- [Short problem 1] In the text on using the DOM, which DOM specification does the ice.pilots.html4 package implement?
- [Short problem 2] Copy word for word the part of the text on using the DOM between "For example, consider" and "HTML Rendering Engine.", inclusive.

- [Passage]
....

TOC PREV NEXT INDEX




Using the DOM


The HTML 4 pilot parses incoming HTML documents, builds a DOM representation, and then lays out and renders the content. Once the DOM is built, you can access the information in the DOM and listen for DOM events using standard mechanisms specified by the W3C. The ice.pilots.html4 package implements the DOM Level 2 specification.

Note: To enable DOM2 API support, add the following code to your application.
    private static void setup_dom2(StormBase storm) {

        try {

            Class c = Class.forName("ice.dom.DOMImplementationImpl");

            DOM d = (DOM) c.newInstance();

             DOM.setInstance(storm, d);

        } catch (ClassNotFoundException cnfe) {

           if (Debug.trace) Debug.trace("dom2 " + cnfe);

        } catch (InstantiationException ie) {

            if (Debug.trace) Debug.trace("dom2 " + ie);

        } catch (IllegalAccessException iae) {

            if (Debug.trace) Debug.trace("dom2 " + iae);

        }

    }
 
DOM Fixer

If the content contains invalid HTML, the DOM may be expanded to contain additional nodes so that it conforms with the DTD for HTML 4.01.

For example, the DTD indicates that a <TABLE> element cannot be a child of a <P> element, which is the standard adopted by Netscape Communicator 4.6. However, both Mozilla and MSIE 5 allow a <TABLE> element to be a child of a <P> element. Due to the widespread use of such constructs, most ICEbrowser applications need to allow this as well.

For example, consider the following:

<P align=center> foo

<TABLE>

</TABLE>

foo2
 

In this example, foo, <TABLE>, </TABLE>, and foo2 are expected to be centered. However, the standard stipulates that only foo should be centered. As a result, the ICEbrowser DTD makes the same assumptions.

For more information on the HTML DOM fixer and the architecture of the HTML 4 pilot, see HTML Rendering Engine.

Accessing the DOM

To access the DOM:

  1. Set up a listener for the contentLoader, end property change event, which notifies you when the DOM has been fully constructed.
  2. After the DOM has been built, get a reference to the pilot and cast it to an instance of ice.pilots.html4.ThePilot.
  3. Call the getDocument( ) method, which returns an instance of org.w3c.dom.Document.

For example:

// Get DOM Document object from HTML 4 pilot

org.w3c.dom.Document doc = 
((ice.pilots.html4.ThePilot)p).getDocument( );
 

Once you have a reference to the document, you can use the standard DOM 2 API to access information about the document or to create your own elements and add them to the document.

You can also cast the document to an ice.pilots.html4.DDocument, which is the ICEbrowser implementation of the document interface. The DDocument class offers an API extended beyond org.w3c.dom.Document. For more information, refer to the API documentation.

....

- [Source material]

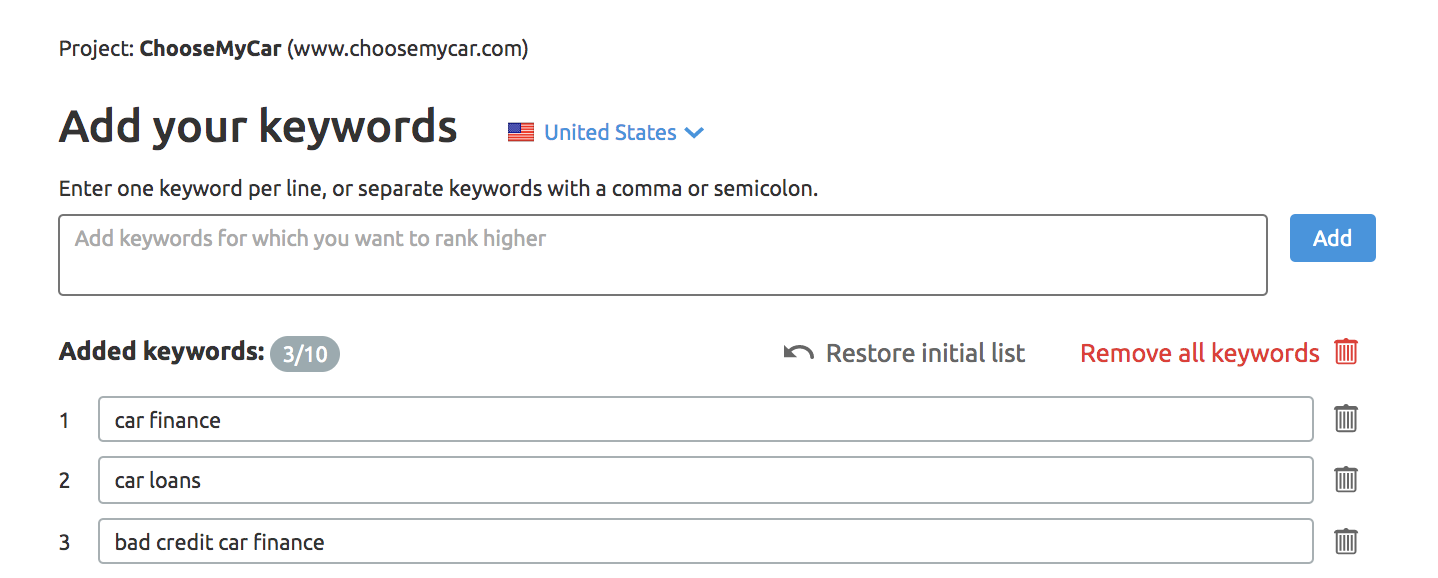This screenshot has width=1438, height=578.
Task: Expand the chevron beside United States
Action: pos(694,132)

....

- [Complete answer 1] The DOM Level 2 specification.

- [Complete answer 2]
For example, consider the following:

<P align=center> foo

<TABLE>

</TABLE>

foo2
 

In this example, foo, <TABLE>, </TABLE>, and foo2 are expected to be centered. However, the standard stipulates that only foo should be centered. As a result, the ICEbrowser DTD makes the same assumptions.

For more information on the HTML DOM fixer and the architecture of the HTML 4 pilot, see HTML Rendering Engine.